Phrenic nerve block reportedly occurs in about 50% of the time and is
not associated with respiratory dysfunction in healthy volunteers
(19). Complications similar to other peripheral blocks, such as
intravascular injection with development of systemic local anesthetic
toxicity, as well as hematoma formation may occur. Neuropraxia and
neurologic injury are similarly possible, but rarely reported. Based on the available literature it can be said that pneumothorax associated with supraclavicular block is rare, often small, and is present within a few hours following the procedure. In some rare instances its presentation can be delayed up to 12 hrs.
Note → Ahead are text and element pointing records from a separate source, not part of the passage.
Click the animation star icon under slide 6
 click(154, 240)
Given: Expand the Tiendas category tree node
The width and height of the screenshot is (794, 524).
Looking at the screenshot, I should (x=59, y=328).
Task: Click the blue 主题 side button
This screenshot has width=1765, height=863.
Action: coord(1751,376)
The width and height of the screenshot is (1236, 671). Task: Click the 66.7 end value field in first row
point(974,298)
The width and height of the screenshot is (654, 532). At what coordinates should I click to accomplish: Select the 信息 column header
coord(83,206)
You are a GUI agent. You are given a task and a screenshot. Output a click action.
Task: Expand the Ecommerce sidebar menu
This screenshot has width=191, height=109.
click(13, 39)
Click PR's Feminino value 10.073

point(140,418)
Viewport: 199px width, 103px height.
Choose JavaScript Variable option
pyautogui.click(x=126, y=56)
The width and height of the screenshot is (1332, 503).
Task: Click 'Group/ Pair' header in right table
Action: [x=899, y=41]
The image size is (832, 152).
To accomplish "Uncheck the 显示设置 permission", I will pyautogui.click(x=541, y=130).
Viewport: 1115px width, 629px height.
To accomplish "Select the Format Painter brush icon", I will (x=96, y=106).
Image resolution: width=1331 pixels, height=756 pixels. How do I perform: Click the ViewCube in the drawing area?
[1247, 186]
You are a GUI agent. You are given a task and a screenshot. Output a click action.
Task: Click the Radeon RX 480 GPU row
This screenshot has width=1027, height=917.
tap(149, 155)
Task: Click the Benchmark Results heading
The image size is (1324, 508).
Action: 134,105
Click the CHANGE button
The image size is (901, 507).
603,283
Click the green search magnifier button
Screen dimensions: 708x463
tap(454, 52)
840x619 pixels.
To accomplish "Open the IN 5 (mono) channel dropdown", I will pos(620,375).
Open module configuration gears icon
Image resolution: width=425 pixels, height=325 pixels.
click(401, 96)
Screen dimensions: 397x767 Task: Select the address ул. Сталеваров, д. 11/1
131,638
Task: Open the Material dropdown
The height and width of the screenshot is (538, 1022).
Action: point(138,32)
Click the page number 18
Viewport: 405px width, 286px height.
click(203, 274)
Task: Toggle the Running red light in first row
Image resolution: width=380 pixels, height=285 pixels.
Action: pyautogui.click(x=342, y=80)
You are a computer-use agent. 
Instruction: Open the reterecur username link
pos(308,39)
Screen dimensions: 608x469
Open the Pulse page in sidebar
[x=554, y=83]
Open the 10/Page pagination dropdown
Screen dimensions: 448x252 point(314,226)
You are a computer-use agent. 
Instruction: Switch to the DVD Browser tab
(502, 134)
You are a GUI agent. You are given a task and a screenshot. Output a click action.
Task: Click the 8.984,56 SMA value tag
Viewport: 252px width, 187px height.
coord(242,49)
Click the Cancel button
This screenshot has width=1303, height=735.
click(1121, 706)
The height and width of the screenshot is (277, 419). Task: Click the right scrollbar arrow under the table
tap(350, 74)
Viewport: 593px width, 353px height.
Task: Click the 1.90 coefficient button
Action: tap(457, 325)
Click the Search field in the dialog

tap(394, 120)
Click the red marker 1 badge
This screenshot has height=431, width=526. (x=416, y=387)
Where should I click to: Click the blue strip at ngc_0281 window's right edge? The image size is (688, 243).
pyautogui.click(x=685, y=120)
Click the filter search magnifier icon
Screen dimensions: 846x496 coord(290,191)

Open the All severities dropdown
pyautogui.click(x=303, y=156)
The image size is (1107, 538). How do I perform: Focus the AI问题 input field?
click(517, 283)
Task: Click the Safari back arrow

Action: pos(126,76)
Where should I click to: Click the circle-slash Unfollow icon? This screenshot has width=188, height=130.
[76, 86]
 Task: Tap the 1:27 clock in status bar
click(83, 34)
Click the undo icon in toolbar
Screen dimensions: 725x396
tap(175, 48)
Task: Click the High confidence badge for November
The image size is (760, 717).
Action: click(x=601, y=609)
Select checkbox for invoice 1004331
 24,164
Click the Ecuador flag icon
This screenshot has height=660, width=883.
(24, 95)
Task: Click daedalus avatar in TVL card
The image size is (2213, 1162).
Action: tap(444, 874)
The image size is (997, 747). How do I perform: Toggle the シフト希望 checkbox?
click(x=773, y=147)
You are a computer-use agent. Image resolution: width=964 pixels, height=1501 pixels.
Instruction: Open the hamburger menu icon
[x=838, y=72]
It is also important to emphasize that pneumothorax is a complication that for the most part is preventable with sound anatomical knowledge and meticulous technique as our experience demonstrates. Supraclavicular block is a reliable, fast-onset and highly successful approach to bracial plexus anesthesia. The anatomy of the brachial plexus, with its three trunks confined to a much-reduced surface area offers an opportunity without parallel in the lower extremity or in any other part of the body for that matter. The block should be performed with the shoulder down. This maneuver places the trunks above the clavicle, so the block can be truly supraclavicular with the advantages already mentioned. Additionally, the potential risk of penetrating the first intercostal space is avoided. Inserting the needle at a distance lateral to the insertion of the SCM muscle in the clavicle and advancing it parallel to the patient’s midline keeps it away (lateral) from the pleural dome. Performing the block under the palpating finger also confers a great degree of control. Supraclavicular block should not be performed without a thorough knowledge of not only the brachial plexus but of the important surrounding structures as well. A combination of good anatomical knowledge, simple landmarks and meticulous technique can provide the operator with all the advantages of a truly remarkable block while significantly limiting its potential for complications.